Andreas Hiernoe in 1773 made some additions with two more rooms with a verandah.
In 1781 Ole Bie further added two more rooms and a verandah. This included the massive front portico and two rooms on each side.
In 1832 this building had a total of four large rooms, five smaller rooms, two verandas to the side, and the large front portico.
Around 1842 – 1843 two rooms were added on the first floor above the ground floor.
1845 the building gets transferred to the British after the Danish ceased its operations in India and sold all its properties and rights to the British. They transformed this place into a courthouse and offices. They also extended the building further to accommodate more office space.
1860 a long gallery-type hallway was added on the side. Additional walls were put over the existing wall of the old building to reinforce it.
The building over the years was in complete ruins and by 1999 it was no more used and left to crumble slowly.
In 2006 this building was declared a heritage and in 2008 restoration was started by funding from the West Bengal State Heritage Commission.

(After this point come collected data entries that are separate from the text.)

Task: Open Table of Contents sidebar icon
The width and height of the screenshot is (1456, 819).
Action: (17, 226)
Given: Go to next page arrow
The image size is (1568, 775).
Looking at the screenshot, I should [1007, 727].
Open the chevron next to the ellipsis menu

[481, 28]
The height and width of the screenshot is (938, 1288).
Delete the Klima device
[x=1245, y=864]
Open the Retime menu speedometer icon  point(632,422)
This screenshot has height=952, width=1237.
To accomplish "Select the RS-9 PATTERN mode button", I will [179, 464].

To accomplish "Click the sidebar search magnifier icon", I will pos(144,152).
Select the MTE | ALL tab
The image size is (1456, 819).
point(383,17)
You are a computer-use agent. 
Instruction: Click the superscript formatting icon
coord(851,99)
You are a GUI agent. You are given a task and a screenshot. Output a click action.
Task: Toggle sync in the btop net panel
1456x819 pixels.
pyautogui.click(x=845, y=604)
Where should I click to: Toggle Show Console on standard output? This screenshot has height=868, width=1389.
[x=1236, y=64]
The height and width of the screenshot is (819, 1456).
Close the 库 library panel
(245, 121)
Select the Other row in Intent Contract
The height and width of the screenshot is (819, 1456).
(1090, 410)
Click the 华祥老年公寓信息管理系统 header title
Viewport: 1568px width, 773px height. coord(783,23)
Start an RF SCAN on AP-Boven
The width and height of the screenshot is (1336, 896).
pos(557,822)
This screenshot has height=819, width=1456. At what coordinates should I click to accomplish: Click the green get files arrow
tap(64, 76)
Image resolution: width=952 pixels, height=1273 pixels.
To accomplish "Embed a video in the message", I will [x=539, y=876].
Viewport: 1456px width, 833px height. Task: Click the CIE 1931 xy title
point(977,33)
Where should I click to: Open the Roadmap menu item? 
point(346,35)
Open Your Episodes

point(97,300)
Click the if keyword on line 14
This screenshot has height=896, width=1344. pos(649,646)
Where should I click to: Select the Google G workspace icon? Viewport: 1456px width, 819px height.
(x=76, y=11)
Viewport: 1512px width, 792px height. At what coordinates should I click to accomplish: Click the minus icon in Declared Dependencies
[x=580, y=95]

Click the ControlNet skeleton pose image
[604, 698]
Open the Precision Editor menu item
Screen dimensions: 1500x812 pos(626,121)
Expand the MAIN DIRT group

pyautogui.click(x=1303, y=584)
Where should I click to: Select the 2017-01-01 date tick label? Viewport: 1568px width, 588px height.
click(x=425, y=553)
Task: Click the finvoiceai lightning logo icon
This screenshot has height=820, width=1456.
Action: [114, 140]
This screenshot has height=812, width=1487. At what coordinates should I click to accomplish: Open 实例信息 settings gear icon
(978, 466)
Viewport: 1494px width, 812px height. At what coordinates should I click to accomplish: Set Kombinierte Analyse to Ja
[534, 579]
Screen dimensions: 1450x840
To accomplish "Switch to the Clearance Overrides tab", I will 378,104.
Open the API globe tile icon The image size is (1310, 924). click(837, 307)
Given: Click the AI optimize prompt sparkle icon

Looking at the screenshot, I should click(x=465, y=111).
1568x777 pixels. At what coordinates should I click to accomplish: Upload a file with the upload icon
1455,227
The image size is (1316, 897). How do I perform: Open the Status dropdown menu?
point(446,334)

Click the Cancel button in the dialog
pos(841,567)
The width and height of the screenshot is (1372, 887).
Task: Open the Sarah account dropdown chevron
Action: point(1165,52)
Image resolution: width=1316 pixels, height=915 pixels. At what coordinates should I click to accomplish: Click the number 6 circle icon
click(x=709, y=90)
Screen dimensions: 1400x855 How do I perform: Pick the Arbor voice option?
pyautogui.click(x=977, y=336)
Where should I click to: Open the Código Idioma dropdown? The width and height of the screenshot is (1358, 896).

Very soon we will be able to see the interiors also which have been planned to become an exhibition center featuring the colonial past of Serampore.
Architectural Style of Danish Government House Serampore
The north gate has been completely restored now. The design however is not the same as it’s missing the monogram of the Danish King Christian VII.
The wall around the compound has also been restored and various encroachments have been removed. However, the guard building next to the north gate does not exist anymore.
There is a huge ground right in front of the main Danish Government House. And behind that, you see the restored building with the grand portico. The portico has four columns with Ionic capitals in front and one on each side. The portico leads to three doors. There are three windows on each side.
On the western side, you can see an open verandah with rooms on either side. The eastern section of the building just has doors and windows of the same pattern without any open sections.
On the backside (south) you have three doors at the center and a pair of windows on each side. Previously there was also a similar pillar as we see on the north side with a porch but that section now has been removed.
On the south side, there is a small gateway that has two adjoining rooms which also have been restored but with free entry, it has now become a temporary shed for rickshaw pullers.
Vheto Court Compound Heritage Canteen
One of the old buildings within the compound which of course was added much later and not during the Danish rule of Serampore has been beautifully restored and converted into a restaurant (Vheto). So, after a tour of Serampore if you want some delicious traditional food head off to this place.
On a personal note, this place has better food and at much affordable cost than Danish Tavern which I think is overrated and very expensive.